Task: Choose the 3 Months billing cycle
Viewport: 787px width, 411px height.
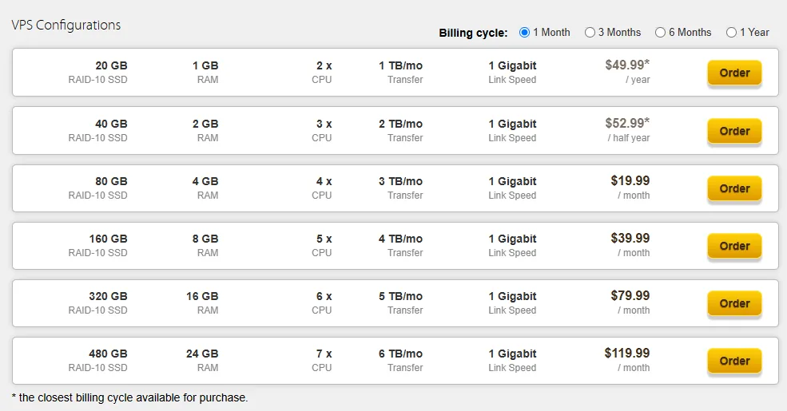Action: (x=590, y=33)
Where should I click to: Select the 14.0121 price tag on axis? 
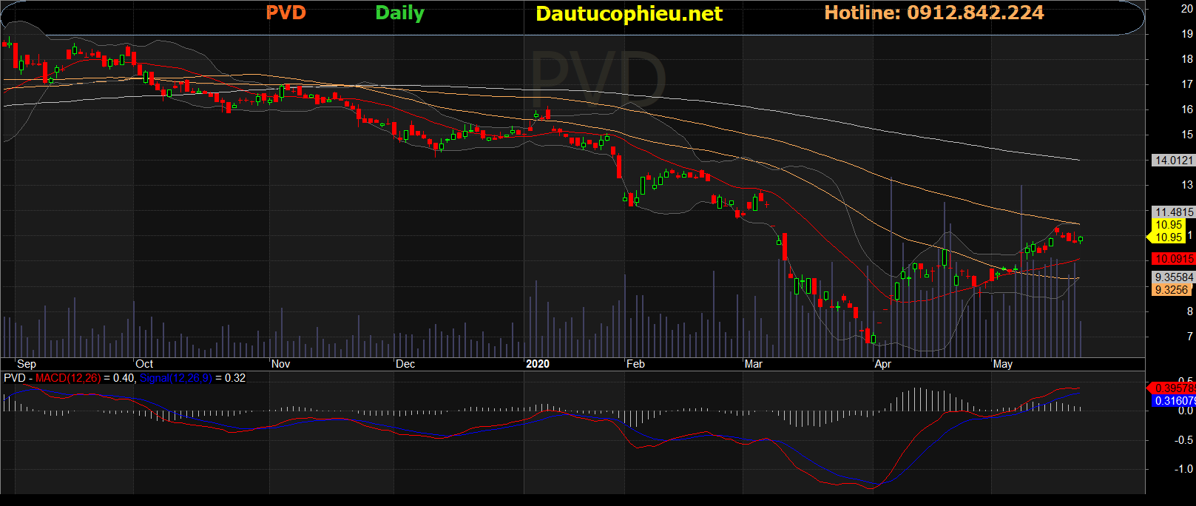(x=1174, y=160)
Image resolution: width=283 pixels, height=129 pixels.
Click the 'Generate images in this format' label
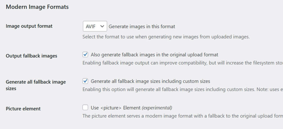142,27
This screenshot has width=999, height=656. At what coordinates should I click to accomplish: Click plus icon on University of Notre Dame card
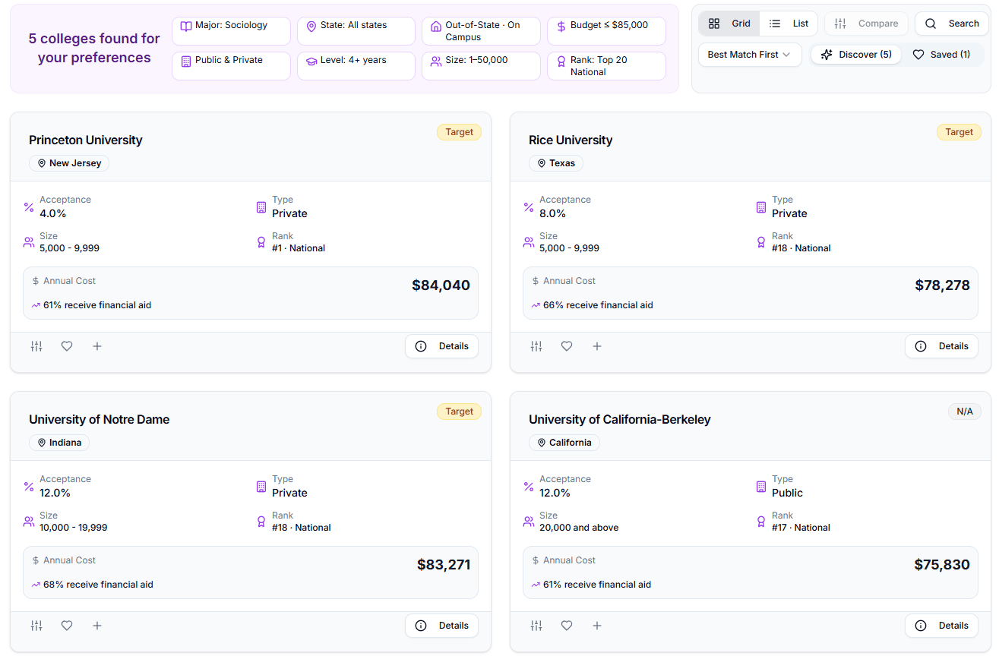click(97, 626)

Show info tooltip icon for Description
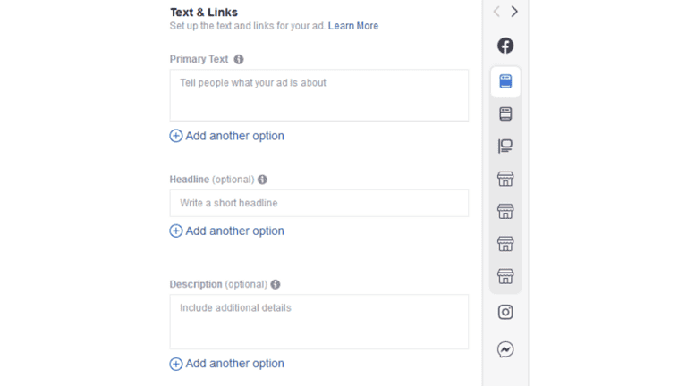coord(276,284)
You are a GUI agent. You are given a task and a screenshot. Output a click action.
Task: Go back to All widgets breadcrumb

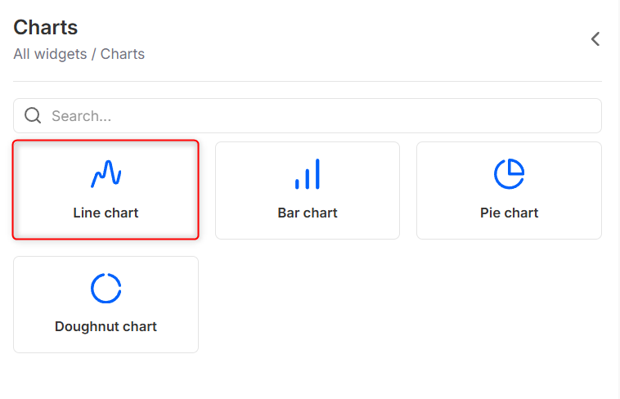click(x=50, y=55)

····················

[Given task] Can you copy every entry above word for word, leaving out the pictures?

[Output]
Task: Choose the 3 Months billing cycle
Viewport: 787px width, 411px height.
Action: (x=590, y=33)
Where should I click to: Select the 14.0121 price tag on axis? 
(x=1174, y=160)
Image resolution: width=283 pixels, height=129 pixels.
Click the 'Generate images in this format' label
142,27
This screenshot has width=999, height=656. At what coordinates should I click to accomplish: Click plus icon on University of Notre Dame card
click(97, 626)

Show info tooltip icon for Description
coord(276,284)
You are a GUI agent. You are given a task and a screenshot. Output a click action.
Task: Go back to All widgets breadcrumb

click(x=50, y=55)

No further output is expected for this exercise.